• _DATA RECORDS_:
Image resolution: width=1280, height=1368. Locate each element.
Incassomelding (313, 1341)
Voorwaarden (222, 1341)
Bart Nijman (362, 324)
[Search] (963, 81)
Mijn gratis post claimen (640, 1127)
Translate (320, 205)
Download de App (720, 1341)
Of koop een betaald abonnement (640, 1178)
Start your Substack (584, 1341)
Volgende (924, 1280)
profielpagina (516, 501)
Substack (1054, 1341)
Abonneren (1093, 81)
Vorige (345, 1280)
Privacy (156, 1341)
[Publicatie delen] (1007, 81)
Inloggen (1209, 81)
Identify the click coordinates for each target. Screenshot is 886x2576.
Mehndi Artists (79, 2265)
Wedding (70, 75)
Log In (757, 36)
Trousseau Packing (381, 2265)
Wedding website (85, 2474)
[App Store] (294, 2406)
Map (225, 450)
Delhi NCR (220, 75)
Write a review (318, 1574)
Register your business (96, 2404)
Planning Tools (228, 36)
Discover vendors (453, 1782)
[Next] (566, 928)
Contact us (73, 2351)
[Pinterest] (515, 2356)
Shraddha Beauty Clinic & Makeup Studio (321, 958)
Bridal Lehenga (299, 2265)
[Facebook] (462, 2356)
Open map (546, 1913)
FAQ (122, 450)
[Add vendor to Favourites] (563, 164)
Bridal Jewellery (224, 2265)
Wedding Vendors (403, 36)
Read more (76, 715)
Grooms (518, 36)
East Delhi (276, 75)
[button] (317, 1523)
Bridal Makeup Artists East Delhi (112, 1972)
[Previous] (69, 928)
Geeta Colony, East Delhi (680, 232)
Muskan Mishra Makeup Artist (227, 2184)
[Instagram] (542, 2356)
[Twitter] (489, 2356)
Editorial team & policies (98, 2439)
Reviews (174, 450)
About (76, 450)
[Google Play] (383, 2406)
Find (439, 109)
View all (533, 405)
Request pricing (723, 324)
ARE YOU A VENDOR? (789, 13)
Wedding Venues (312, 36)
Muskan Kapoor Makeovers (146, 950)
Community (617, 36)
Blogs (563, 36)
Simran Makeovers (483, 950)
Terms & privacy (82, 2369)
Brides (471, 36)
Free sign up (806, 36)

• _TASK TO COMPLETE_: Pull every line containing "Makeovers" from the entries above and copy it.

• _RESPONSE TO THIS EXERCISE_:
Muskan Kapoor Makeovers (146, 950)
Simran Makeovers (483, 950)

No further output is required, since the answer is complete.